Hypoxia is a common characteristic of many solid cancers as well as HCC. Recently, a series of studies demonstrated that hypoxia contributes to immune escape in cancer via a multifaceted mechanism [23]. Strikingly, hypoxia can significantly increase the PD-L1 expression on myeloid-derived suppressor cells, macrophages, dendritic cells, and tumor cells, and further acquired resistance to CTL-mediated lysis is in a certain manner dependent on HIF-1α [24], [25]. Although our study found a positive correlation between PD-L1 and HIF-1α in HCC tissue, it remains obscure whether HIF-1α can selectively upregulate the expression of PD-L1 to favor anticancer immune escape in HCC cells and animal models. This hypothesis needs to be verified in future studies.

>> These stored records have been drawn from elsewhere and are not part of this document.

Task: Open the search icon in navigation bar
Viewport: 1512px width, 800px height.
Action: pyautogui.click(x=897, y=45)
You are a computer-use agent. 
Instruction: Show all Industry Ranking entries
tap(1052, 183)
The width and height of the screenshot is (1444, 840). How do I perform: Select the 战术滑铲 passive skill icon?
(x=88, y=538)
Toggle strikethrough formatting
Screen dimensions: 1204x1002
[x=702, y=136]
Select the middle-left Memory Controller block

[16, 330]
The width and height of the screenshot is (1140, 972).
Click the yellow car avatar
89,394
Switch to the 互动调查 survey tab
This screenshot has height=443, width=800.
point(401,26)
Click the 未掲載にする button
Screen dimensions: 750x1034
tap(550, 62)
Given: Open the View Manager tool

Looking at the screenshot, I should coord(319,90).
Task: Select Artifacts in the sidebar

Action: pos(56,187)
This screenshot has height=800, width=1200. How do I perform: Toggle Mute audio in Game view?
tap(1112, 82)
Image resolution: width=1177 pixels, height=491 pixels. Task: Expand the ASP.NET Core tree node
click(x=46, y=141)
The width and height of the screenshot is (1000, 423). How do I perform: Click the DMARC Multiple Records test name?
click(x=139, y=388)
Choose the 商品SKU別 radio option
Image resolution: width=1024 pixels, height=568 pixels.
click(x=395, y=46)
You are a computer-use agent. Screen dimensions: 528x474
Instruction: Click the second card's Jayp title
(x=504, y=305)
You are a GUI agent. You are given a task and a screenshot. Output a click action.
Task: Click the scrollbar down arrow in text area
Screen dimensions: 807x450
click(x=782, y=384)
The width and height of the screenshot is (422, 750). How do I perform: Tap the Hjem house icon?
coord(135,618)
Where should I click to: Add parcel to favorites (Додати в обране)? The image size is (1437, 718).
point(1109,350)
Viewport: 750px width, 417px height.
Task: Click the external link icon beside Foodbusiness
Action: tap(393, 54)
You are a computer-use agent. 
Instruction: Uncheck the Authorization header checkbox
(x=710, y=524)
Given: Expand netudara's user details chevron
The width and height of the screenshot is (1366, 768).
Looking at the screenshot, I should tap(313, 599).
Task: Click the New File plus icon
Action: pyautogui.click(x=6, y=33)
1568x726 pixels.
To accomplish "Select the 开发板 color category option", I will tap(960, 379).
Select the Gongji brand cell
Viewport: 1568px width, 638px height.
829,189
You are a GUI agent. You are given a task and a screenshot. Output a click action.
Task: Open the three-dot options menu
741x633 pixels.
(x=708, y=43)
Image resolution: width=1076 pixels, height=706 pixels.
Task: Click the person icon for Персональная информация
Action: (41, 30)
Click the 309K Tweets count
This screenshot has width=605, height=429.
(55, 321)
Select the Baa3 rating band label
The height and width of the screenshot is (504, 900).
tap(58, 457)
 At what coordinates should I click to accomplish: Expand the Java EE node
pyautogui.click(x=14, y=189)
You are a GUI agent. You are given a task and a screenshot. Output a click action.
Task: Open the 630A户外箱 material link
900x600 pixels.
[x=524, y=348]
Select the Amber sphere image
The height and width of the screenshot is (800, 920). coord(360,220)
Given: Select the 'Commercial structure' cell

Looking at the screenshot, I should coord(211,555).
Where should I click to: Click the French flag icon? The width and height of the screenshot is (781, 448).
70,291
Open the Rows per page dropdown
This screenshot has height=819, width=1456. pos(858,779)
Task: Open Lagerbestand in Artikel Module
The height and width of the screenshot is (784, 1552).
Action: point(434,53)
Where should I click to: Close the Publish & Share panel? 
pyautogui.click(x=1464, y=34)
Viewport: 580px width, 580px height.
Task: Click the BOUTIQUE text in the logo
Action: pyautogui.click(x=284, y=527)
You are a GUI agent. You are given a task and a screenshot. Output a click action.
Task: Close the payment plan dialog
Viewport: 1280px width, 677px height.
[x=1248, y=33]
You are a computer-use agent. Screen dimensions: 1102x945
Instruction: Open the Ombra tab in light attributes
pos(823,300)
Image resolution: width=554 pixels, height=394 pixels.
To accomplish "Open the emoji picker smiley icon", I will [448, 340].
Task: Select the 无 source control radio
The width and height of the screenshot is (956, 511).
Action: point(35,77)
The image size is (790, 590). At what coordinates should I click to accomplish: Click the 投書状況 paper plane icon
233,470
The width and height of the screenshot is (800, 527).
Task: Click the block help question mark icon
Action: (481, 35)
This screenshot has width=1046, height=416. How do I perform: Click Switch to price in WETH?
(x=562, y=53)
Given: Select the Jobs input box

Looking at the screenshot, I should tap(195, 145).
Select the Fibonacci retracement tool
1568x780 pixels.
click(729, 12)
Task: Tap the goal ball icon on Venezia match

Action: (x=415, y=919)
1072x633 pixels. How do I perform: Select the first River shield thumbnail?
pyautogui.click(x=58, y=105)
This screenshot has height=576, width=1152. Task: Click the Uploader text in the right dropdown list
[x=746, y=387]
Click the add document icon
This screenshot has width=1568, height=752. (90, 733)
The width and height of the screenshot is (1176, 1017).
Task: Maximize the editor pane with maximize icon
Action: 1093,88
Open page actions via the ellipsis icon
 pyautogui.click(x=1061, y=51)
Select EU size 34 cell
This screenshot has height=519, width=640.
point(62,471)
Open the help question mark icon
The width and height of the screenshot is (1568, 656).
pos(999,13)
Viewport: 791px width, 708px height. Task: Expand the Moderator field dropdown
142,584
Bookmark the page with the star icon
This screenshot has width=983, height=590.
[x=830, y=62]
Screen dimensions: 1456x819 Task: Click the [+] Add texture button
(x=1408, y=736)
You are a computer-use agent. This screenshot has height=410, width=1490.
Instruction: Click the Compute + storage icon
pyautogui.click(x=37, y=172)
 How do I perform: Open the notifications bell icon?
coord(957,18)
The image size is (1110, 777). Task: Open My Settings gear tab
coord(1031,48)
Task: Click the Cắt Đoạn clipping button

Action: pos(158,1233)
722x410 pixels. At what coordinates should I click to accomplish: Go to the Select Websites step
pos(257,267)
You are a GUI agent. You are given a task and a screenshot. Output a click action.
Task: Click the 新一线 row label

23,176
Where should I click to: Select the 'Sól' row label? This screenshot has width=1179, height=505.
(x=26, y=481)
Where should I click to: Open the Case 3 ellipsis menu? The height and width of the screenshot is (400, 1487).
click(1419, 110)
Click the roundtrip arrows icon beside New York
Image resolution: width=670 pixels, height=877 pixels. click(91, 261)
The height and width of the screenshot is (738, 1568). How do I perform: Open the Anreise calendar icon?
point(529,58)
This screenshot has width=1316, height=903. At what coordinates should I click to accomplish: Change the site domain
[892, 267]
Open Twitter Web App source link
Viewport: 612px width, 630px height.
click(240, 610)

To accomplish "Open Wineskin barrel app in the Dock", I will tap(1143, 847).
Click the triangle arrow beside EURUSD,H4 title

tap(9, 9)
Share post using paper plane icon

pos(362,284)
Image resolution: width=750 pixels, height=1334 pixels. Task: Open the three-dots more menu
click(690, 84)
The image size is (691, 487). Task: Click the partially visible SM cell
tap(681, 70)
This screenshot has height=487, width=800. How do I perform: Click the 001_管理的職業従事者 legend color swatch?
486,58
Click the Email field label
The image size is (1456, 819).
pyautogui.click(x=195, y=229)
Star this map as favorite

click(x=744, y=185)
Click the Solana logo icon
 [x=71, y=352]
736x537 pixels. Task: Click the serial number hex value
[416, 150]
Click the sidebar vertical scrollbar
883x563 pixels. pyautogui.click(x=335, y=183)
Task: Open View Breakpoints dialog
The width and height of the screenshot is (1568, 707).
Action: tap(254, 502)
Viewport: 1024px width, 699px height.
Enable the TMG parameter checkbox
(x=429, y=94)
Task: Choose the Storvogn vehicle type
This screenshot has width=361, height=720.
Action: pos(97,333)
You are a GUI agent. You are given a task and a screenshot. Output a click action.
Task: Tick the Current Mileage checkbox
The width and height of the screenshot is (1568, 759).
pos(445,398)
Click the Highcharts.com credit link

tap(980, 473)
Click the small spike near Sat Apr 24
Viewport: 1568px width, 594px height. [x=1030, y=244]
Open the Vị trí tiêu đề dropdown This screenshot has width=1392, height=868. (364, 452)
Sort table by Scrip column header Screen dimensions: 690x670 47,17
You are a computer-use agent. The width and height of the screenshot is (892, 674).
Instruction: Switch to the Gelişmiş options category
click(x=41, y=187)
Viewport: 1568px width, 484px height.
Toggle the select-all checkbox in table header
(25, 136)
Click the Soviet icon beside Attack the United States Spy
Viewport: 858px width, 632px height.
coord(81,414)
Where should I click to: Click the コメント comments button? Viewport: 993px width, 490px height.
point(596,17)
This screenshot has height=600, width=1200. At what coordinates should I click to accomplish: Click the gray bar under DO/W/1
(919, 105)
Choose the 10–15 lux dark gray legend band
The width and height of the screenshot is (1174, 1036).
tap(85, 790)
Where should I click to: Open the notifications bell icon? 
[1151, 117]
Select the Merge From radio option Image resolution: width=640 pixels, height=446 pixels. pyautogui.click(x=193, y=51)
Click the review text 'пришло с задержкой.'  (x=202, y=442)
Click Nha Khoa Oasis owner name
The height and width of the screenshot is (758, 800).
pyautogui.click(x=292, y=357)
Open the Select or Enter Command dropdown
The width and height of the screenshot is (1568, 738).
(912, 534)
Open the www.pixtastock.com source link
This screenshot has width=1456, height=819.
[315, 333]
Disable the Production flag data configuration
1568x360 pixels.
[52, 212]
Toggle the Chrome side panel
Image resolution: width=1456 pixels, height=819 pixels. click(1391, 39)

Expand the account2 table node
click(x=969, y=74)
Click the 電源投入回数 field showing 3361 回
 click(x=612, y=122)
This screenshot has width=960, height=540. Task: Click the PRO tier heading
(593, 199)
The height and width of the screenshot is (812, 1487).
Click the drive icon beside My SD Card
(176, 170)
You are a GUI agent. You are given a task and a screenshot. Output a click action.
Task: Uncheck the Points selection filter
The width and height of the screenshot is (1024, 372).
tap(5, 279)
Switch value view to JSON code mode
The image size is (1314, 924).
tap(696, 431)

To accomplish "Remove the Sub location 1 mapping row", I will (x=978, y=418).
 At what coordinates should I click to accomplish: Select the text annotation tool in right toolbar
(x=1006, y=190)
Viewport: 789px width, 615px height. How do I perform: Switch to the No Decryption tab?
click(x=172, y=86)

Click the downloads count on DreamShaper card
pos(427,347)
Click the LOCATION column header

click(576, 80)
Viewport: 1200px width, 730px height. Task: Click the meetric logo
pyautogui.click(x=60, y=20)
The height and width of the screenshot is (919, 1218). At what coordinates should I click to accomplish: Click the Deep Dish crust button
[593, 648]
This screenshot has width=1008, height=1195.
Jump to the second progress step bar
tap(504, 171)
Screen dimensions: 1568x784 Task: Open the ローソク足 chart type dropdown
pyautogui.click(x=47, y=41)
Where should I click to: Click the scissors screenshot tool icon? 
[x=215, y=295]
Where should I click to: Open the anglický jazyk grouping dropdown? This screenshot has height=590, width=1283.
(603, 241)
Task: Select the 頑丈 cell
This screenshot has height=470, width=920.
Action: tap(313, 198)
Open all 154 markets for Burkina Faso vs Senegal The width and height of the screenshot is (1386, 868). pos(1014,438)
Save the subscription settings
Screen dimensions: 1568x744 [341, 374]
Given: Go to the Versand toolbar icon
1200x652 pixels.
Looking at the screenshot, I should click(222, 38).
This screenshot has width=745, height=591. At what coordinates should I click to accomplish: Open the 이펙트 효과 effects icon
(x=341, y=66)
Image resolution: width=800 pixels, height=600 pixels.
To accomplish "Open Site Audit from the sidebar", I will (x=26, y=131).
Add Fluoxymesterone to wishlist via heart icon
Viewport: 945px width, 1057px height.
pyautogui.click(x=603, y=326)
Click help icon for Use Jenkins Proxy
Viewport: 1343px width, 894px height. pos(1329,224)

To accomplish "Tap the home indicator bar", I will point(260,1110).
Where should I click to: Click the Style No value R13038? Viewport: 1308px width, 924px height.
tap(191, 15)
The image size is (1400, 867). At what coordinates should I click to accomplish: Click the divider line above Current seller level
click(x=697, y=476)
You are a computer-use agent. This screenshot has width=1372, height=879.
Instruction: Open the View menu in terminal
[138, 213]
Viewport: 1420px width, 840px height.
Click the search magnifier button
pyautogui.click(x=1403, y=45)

Although a series of clinical trials has shown promising outcomes for cancer treatment with PD-1/PD-L1 antibodies, only a proportion of patients responded to the treatments. The main reason is that the PD-L1 expression is not sufficient to predict the response to Abs against PD-1/PD-L1. Our results exhibited that patients with PD-L1 and HIF-1α co-overexpression had the worst prognosis, and increasing evidence shows that the expression of PD-L1 in cancer cells is mediated by HIF-1α [24], [25]. Accordingly, we speculated that HCC patients with high expression of both PD-L1 and HIF-1α may be more suitable for anti–PD-1/PD-L1 therapy. It is well known that HIF-1 is a major oncogenic factor for HCC, and a relevant study showed that the nitric oxide mimetics GTN or 8-bromo-cGMP, which can prevent the accumulation of HIF-1α protein, can block the hypoxia-induced upregulation of PD-L1 and further inhibit hypoxia-induced resistance to CTL-mediated lysis in B16-OVA cells [32]. Moreover, inhibition of HIF-1 has been applied for the treatment of cancer [18], [33], [34]. Therefore, a novel combinational therapy targeting tumor hypoxia by using HIF-1α inhibitors in conjunction with PD-L1 blockade may boost the immune system in cancer patients. As our results suggested that co-overexpression of PD-L1 and HIF-1α is an independent prognostic factor for OS and DFS, and the co-overexpression group had the worst prognosis, we speculated that patients with PD-L1 and HIF-1α co-overexpression may be more suitable for the combined PD-L1/HIF-1α inhibition therapy. Relevant clinical trials need to be designed to verify our speculation for HCC patients in the future.

In conclusion, we first reported the positive correlation between the expression of PD-L1 and HIF-1α in HCC tissue. Co-overexpression of PD-L1 and HIF-1α was found to be an independent prognostic factor for OS and DFS, and patients with high expression of both PD-L1 and HIF-1α had the worst prognosis compared with others. Therefore, more frequent follow-up is needed for patients with co-overexpression of PD-L1 and HIF-1α. At the same time, a combinational therapy with HIF-1α inhibitors in conjunction with PD-L1 blockade may be beneficial for HCC patients with co-overexpression and needs to be examined in future studies.